### Stated problem a
Duplicate the part of the lemma that runs from "Lemma 36.13.9. Let" down to "n \alpha = 0$.", including both ends.
━━━ Page
Lemma 36.13.9. Let $X$ be a quasi-compact and quasi-separated scheme. Let $f \in \Gamma (X, \mathcal{O}_ X)$. For any morphism $\alpha : E \to E'$ in $D_\mathit{QCoh}(\mathcal{O}_ X)$ such that

1. $E$ is perfect, and

2. $E'$ is supported on $T = V(f)$

there exists an $n \geq 0$ such that $f^ n \alpha = 0$.

Proof. We have Mayer-Vietoris for morphisms in the derived category, see Cohomology, Lemma 20.33.3. Thus if $X = U \cup V$ and the result of the lemma holds for $f|_ U$, $f|_ V$, and $f|_{U \cap V}$, then the result holds for $f$. Thus it suffices to prove the lemma when $X$ is affine, see Cohomology of Schemes, Lemma 30.4.1.
━━━━━━
━━━ Supplied records
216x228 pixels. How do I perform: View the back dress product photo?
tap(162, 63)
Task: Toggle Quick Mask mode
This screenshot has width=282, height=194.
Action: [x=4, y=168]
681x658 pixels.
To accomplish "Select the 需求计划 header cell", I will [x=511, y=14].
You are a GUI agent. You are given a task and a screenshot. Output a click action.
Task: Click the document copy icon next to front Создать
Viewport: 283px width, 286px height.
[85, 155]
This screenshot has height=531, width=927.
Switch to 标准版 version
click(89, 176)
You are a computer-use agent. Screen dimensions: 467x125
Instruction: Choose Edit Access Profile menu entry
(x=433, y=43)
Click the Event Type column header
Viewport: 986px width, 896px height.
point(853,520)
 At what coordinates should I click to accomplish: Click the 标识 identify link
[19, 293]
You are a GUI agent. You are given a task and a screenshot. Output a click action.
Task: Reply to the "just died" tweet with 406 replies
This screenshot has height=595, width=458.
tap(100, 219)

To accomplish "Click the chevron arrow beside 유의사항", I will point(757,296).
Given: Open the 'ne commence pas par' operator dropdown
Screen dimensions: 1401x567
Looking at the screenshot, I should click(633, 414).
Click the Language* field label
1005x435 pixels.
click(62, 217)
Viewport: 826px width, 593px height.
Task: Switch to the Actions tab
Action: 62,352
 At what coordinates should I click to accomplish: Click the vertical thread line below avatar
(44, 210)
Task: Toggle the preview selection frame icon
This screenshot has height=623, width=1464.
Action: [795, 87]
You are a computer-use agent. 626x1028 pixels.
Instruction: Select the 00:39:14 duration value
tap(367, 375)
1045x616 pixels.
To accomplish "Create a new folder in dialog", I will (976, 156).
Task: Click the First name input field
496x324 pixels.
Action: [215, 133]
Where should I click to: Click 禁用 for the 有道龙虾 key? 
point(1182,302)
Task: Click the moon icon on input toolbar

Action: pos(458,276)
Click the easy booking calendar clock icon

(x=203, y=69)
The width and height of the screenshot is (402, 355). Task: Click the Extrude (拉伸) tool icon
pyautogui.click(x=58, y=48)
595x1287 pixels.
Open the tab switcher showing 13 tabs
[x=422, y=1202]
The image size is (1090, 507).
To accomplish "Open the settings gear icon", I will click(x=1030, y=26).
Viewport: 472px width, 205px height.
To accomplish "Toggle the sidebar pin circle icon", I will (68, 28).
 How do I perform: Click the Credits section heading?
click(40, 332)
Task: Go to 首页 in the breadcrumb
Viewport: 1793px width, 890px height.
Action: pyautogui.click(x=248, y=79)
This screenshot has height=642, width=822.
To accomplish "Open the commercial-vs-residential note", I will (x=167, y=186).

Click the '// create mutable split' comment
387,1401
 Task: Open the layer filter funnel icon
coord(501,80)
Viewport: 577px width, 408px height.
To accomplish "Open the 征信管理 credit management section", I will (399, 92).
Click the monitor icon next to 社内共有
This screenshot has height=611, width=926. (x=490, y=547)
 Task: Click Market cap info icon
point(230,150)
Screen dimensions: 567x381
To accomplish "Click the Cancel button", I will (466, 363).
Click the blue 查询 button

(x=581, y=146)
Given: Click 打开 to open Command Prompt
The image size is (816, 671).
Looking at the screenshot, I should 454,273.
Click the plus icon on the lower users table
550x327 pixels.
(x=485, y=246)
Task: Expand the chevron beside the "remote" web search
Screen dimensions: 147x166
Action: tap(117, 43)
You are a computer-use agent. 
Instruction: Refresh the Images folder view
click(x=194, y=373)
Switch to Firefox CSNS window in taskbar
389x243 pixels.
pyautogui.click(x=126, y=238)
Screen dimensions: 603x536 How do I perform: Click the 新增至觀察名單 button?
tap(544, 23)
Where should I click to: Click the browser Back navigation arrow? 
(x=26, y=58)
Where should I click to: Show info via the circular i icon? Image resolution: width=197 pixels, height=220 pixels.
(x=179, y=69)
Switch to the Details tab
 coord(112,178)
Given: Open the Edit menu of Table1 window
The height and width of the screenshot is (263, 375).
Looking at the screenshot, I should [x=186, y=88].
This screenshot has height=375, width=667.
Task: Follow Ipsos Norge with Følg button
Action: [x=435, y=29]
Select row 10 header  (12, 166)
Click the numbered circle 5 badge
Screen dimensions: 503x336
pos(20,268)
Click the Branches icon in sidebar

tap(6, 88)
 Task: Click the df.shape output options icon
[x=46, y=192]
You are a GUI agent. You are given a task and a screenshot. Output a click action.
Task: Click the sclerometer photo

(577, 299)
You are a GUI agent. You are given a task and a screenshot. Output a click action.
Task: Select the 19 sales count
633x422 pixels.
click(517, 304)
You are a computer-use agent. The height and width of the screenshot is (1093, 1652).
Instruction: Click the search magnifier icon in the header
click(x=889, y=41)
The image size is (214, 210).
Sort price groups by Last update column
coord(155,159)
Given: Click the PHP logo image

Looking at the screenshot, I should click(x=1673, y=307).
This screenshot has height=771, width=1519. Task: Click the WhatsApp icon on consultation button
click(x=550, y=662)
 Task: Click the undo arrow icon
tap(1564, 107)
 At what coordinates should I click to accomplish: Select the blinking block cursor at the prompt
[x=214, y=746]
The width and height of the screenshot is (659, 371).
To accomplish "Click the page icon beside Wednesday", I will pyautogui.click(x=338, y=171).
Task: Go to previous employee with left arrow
━━━━━━
### Stated problem b
Set down the dataset rows verbatim, from the line containing "Click the monitor icon next to 社内共有" down to the line containing "pyautogui.click(x=126, y=238)", including both of those lines.

### Final result a
Lemma 36.13.9. Let $X$ be a quasi-compact and quasi-separated scheme. Let $f \in \Gamma (X, \mathcal{O}_ X)$. For any morphism $\alpha : E \to E'$ in $D_\mathit{QCoh}(\mathcal{O}_ X)$ such that

1. $E$ is perfect, and

2. $E'$ is supported on $T = V(f)$

there exists an $n \geq 0$ such that $f^ n \alpha = 0$.

### Final result b
Click the monitor icon next to 社内共有
This screenshot has height=611, width=926. (x=490, y=547)
 Task: Click Market cap info icon
point(230,150)
Screen dimensions: 567x381
To accomplish "Click the Cancel button", I will (466, 363).
Click the blue 查询 button

(x=581, y=146)
Given: Click 打开 to open Command Prompt
The image size is (816, 671).
Looking at the screenshot, I should 454,273.
Click the plus icon on the lower users table
550x327 pixels.
(x=485, y=246)
Task: Expand the chevron beside the "remote" web search
Screen dimensions: 147x166
Action: tap(117, 43)
You are a computer-use agent. 
Instruction: Refresh the Images folder view
click(x=194, y=373)
Switch to Firefox CSNS window in taskbar
389x243 pixels.
pyautogui.click(x=126, y=238)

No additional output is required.